The residents had not made any connection between these happenings and the three sightings they were reporting. They were mystified as to where the food was going, and could only suppose that hungry neighbors were the cause, though it seemed unlikey, given their remote location and thier good relationship with their very few neighbors. The manner in which the freezer was left open and the kinds of things taken was further reason to doubt that humans were the thieves.

Can a bear open an upright freezer? Probably. A bear would also leave a mess, make a lot of noise, scratch the paint on the freezer, and eat at least part of the food on the spot. I am not suggesting that every disappearing item from a rural outdoor freezer points to bigfoot activity. I am saying that if large frozen food items are disappearing from an outdoor freezer in a remote location, in a stealthy manner, and human thievery seems unlikely, bigfoots may be the cause ... especially if the residents are seeing, hearing or finding tracks of bigfoots near the home.

The BFRO has provided a "camera trap" for this location. Should luck smile upon this project, we will have not only a good photo, but also justification to install much more equipment at this location.

Should the western Washington location produce good photos, that evidence may or may not be seen as persuasive. But if similar evidence were gathered at more than one location, then we will have successfully replicated the experiment. That would lend much greater validity to this approach, and to this subject in general.

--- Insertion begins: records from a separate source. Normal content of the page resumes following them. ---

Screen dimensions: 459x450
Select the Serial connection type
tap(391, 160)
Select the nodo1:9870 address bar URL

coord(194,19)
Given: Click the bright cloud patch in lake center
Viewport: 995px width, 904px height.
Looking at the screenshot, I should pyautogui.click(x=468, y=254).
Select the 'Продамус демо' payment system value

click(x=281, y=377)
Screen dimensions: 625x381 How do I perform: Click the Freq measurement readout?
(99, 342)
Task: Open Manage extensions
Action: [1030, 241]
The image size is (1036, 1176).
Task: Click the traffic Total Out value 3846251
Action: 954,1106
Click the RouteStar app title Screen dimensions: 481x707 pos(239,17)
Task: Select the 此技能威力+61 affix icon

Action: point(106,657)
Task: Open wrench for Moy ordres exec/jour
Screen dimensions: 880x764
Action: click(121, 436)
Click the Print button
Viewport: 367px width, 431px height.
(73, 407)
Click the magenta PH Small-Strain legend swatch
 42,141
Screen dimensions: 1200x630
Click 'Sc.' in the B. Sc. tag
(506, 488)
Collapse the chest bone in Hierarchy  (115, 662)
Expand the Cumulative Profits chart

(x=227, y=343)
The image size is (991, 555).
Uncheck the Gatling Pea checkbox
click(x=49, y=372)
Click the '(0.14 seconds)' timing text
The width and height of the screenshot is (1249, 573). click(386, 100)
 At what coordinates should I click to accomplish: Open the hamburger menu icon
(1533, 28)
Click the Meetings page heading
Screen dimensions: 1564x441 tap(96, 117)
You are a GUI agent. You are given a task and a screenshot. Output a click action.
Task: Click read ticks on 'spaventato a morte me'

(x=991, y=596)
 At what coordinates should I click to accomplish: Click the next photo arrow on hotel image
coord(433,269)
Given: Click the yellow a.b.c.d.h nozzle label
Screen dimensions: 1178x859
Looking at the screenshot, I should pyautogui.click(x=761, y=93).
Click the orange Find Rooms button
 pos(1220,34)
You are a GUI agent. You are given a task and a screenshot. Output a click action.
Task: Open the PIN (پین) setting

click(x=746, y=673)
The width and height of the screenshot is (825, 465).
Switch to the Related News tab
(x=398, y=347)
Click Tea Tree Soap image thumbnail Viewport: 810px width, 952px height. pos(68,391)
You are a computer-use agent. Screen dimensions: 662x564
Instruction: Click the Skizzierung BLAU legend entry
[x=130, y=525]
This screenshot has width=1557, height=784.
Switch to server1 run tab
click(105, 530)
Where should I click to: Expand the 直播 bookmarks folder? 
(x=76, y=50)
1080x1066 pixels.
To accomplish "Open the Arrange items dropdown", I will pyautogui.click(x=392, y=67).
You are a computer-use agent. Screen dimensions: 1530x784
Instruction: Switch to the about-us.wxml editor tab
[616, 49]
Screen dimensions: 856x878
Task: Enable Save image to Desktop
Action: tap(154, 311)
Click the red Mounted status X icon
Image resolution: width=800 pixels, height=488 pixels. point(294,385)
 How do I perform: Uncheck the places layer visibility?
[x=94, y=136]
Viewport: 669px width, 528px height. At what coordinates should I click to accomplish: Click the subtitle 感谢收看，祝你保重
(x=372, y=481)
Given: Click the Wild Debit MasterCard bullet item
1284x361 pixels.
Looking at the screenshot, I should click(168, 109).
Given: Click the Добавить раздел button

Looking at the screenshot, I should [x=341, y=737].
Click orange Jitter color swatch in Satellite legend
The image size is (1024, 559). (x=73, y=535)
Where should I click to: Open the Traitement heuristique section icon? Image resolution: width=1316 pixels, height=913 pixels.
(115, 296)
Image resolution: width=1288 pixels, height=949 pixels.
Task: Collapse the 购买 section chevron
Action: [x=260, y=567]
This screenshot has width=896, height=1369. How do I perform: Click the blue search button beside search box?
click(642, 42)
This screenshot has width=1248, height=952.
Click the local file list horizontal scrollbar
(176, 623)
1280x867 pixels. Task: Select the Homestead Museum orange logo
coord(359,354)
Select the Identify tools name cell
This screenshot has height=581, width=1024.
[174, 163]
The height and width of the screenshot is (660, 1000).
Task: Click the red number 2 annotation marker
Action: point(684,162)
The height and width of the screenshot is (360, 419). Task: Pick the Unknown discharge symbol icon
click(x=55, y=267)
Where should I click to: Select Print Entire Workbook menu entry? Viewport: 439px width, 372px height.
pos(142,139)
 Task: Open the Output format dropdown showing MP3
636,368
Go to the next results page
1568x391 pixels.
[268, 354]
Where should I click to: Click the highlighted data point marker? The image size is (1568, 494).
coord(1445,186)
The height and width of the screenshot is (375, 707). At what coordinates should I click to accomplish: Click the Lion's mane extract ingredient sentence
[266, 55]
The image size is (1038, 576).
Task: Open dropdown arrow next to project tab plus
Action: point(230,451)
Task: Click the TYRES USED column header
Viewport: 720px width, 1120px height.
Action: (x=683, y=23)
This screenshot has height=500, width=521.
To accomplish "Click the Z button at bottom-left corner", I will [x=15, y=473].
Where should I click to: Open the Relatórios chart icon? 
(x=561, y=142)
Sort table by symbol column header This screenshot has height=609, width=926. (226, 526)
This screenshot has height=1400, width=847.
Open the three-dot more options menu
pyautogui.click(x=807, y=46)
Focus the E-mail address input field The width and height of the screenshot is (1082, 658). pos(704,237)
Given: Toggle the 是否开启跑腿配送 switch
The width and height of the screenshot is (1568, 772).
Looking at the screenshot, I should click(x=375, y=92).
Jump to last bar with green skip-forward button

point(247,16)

Are there any other types of "bigfoot magnets"? Probably. Rabbit hutches may cause the same behavior. The folks near western Washington who were losing frozen foods were also losing so many rabbits that they gave up raising them. Something was carefully opening the wooden catches at night and taking rabbits. No disturbance was detected and no tracks were ever seen (because of the soil conditions near the hutches).

In Oregon, the occupant of a remote homestead with vegetable gardens has reason to believe that a bigfoot raids his garden every summer. A seasonal location such as this offers decent potential for monitoring experiments, but obviously requires more time and patience to monitor. Ongoing situations are preferable.

If you live in a rural area where there are rumors of bigfoot sightings, please ask around to see if people are missing food from outdoor freezers, etc., under mysterious circumstances.